Ces derniers jours ont été marqués par une nette aggravation des atteintes à la liberté syndicale, aux libertés d’expression et de manifestation. L’accumulation convergente de divers moyens de répression et d’intimidation contre des acteurs du débat public, en raison de leur positionnement sur les termes du conflit israélo-palestinien, constitue une limitation inacceptable du pluralisme démocratique.
Après l’appel à interdiction systématique des « manifestations pro-palestiniennes » lancé par Gérald Darmanin à l’automne 2023, immédiatement recadré par le Conseil d’État, des centaines d’amendes et de nombreux placements en garde à vue ont été décidés, notamment à l’encontre de personnes racisées. Les atteintes aux libertés ont désormais franchi de nouveaux caps : l’interdiction administrative – finalement suspendue – de la marche du 21 avril 2024 et l’interdiction par arrêté préfectoral, notamment pour risque de « trouble à l’ordre public » d’une conférence organisée par l’association « Libre Palestine ». À ces interdictions s’ajoutent les convocations par les services de police de l’une de ses intervenantes, par ailleurs candidate aux élections européennes ainsi que d’une présidente de groupe parlementaire, lesquelles interviennent après l’ouverture de plusieurs autres enquêtes judiciaires contre des militant·es, membres d’organisations syndicales (CGT, Solidaires, Sud Rail, Sud Aérien) et politiques pour des faits d’apologie du terrorisme.

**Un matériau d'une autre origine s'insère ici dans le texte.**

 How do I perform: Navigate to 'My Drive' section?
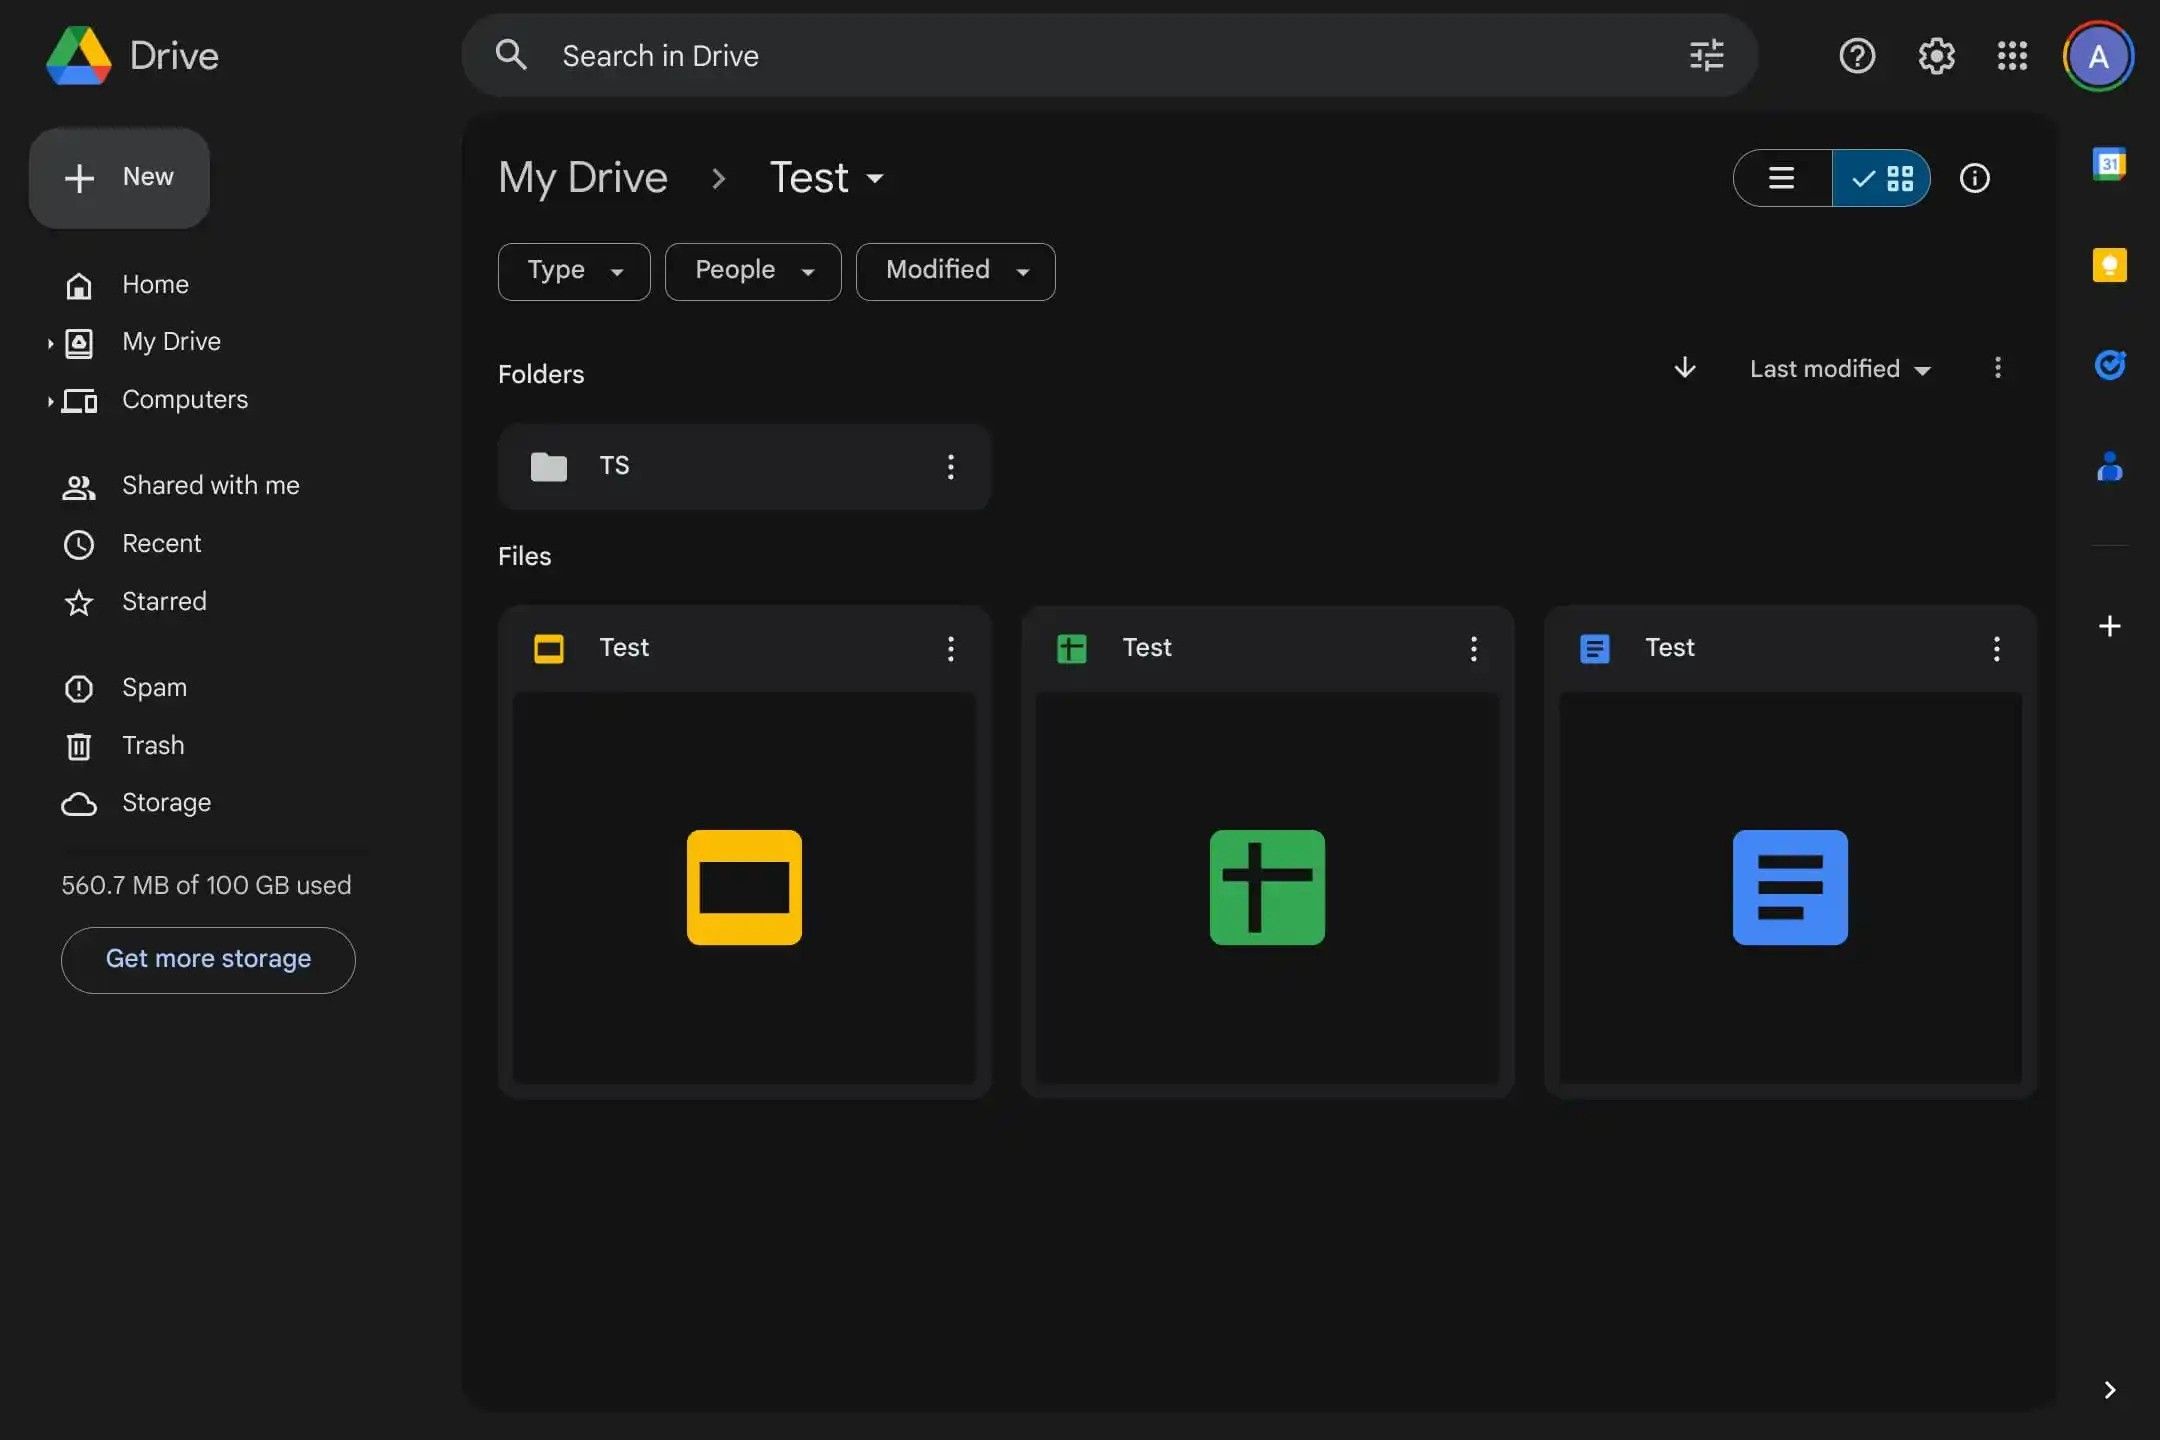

Dans ce contexte, nous exprimons notre plus vive préoccupation devant des interprétations extensives et aléatoires du délit d’apologie du terrorisme et de la notion d’« ordre public », ayant pour objet ou pour effet d’intimider lourdement des militants associatifs, syndicaux ou politiques.
Nous tenons ainsi à alerter l’ensemble des acteurs institutionnels concernés, de même que l’opinion publique, quant à l’existence de mécanismes de procédures bâillons ayant pour conséquence, in fine, l’éviction de certain·es militant·es associatifs, syndicaux ou politiques du débat public.

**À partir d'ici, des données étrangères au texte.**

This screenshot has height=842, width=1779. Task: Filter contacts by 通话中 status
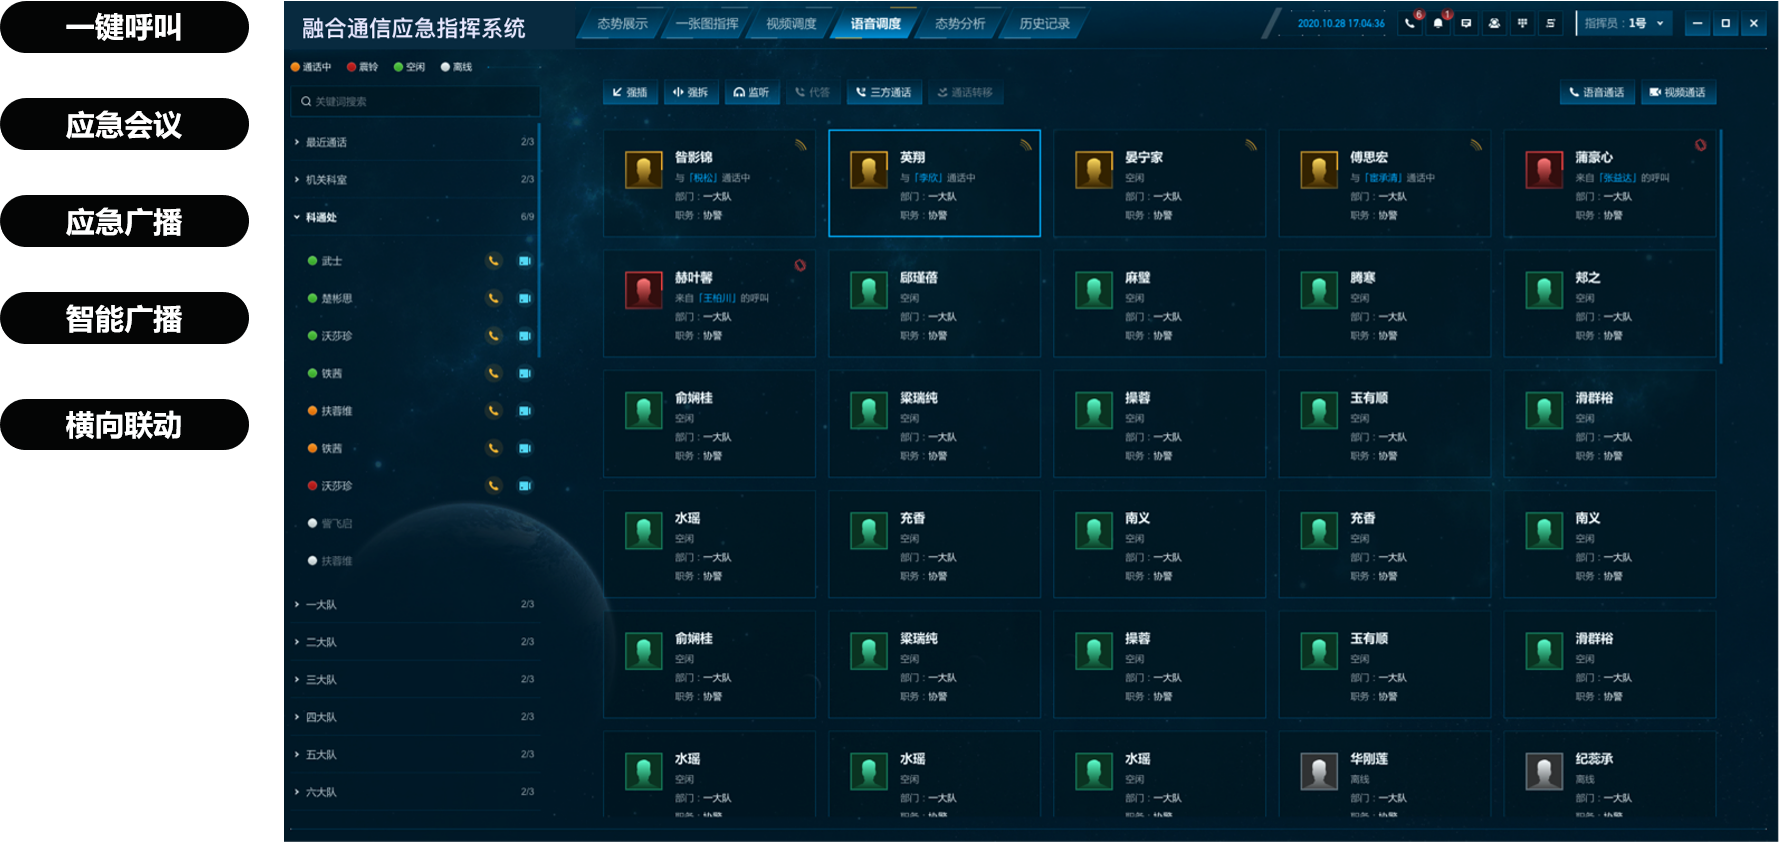coord(311,67)
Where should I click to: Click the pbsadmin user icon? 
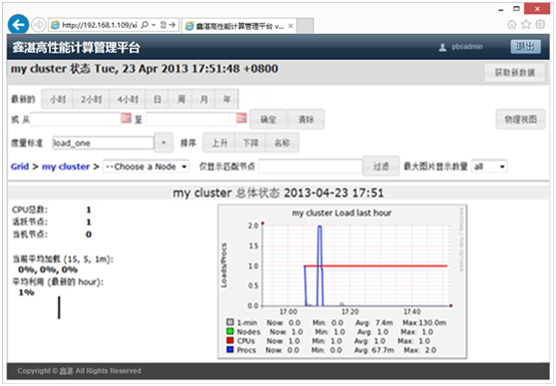(x=443, y=47)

L’accumulation de décisions de ce type de la part des autorités administratives, policières et judiciaires s’inscrit dans un mouvement plus large qui tend à réprimer des formes toujours plus diversifiées de contestation sociale ou politique. Ces tentatives d’intimidation se font au demeurant à l’aide d’outils juridiques toujours plus nombreux (interdictions de manifester, gardes-à-vue préventives, tentatives de dissolutions ou retraits d’agrément ou de subventions d’associations, etc.). Leur dévoiement est d’ailleurs dénoncé par l’ONU, le Conseil de l’Europe, le Défenseur des droits et les organisations de défense des droits humains.
Les moyens préventifs, coercitifs et répressifs ne doivent pas servir à orienter ou restreindre le débat public. Nous appelons l’ensemble des magistrat·es à redoubler de vigilance afin de ne pas réduire la justice à un outil de censure du débat démocratique, alors qu’elle est censée être le dernier rempart des libertés publiques et individuelles. Nous réaffirmons son rôle fondamental de contrôle du respect des garanties prévues par le code de procédure pénale et par la Convention européenne des droits de l’Homme, spécifiquement lorsqu’il est fait recours à des mesures privatives de liberté telles que la garde-à-vue. Le principe d’interprétation stricte de la loi pénale commande aux magistrat·es de se prémunir contre toute interprétation extensive des textes d’incriminations de ces infractions.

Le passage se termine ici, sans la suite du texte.